Topic:
Religion MathematicsAn alert reader sends
this article which reports that an Oxford professor of religion has calculated that "It is 97 per cent certain that God raised Jesus Christ from the dead — based on sheer logic and mathematics, not faith..."
This is a great example of the misuse of seemingly precise mathematical reasoning on nebulous premises to arrive at absurd conclusions, which are nevertheless taken seriously because they've been "mathematically proven". Let's have a look at the argument, shall we?
This conclusion was reached after a complex series of calculations. In simplified terms, it began with a single proposition: the probability was one in two that God exists.
Next, if God exists, the probability was one in two that he became incarnate. Further, there was a one in 10 probability that the gospels would report the life and resurrection of Jesus in the form they do.
Finally, the clincher: the probability that we would have all this evidence if it wasn't true was one in 1000.
Oh, where to start?
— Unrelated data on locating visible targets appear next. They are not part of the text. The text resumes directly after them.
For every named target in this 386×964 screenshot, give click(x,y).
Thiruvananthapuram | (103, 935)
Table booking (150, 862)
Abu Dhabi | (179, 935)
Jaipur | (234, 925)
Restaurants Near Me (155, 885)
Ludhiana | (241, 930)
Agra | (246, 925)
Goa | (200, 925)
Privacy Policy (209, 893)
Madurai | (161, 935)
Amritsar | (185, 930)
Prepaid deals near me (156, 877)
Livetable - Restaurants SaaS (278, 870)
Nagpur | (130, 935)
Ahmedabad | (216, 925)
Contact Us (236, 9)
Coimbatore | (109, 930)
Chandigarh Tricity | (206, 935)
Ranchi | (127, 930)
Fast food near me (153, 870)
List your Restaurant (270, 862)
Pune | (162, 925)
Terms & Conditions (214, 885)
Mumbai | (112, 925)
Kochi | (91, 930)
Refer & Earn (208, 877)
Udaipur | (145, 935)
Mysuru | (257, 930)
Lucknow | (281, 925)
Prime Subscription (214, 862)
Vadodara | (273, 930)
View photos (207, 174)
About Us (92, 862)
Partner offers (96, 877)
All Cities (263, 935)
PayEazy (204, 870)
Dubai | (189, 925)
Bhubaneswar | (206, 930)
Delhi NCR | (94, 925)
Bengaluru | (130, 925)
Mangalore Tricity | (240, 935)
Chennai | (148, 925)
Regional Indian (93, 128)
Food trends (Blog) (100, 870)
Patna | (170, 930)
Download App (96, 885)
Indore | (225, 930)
First up, the probability of the existence of God. I assume the "reasoning" went something like this: either God exists, or not. Two possibilities, therefore the odds are 1 in 2.
Um, no. Either the world will make a quantum leap to an orbit around Alpha Centauri tomorrow, or it won't. Are the odds of this therefore 1 in 2? If you think they are, I want to make some bets with you.
In fact, the only evidence for the existence of God is that most people really want it to be true. The lack of evidence doesn't make it false — rather, the problem is that there's no way to prove or disprove the proposition, no way to settle the argument.
The odds of incarnation seemed to have been arrived at the same way. Any other calculation would have involved knowledge of the, by definition, unknowable. I can't imagine how the one in ten figure for the gospels was arrived at — I think it was invented out of whole cloth. The same for the 1 in 1000 figure for having writings about something that isn't true. (Imagine a future archaeologist coming upon all the writings on MiddleEarth — should he assume it really existed?)
Using these absurd inputs, we get 50% God exists x 50% incarnation x 10% gospels = 2.5% percent all of that happened. Multiply that by 99.9% (since we have so much "evidence"), and we get 2.4975% chance that God exists and became incarnate and the gospels recorded the truth and the preponderance of the "evidence" reflects reality. If the article is reporting the "odds" correctly, the headline is backwards — it's 97% likely that God did
not raise Christ from the dead.
If you're going to make an argument this stupid, you should at least get your math straight.
The truth value of the resurrection is a matter of belief, not knowledge; mythos, not logos. Trying to drag it into the realm of the rational debases both reason and belief.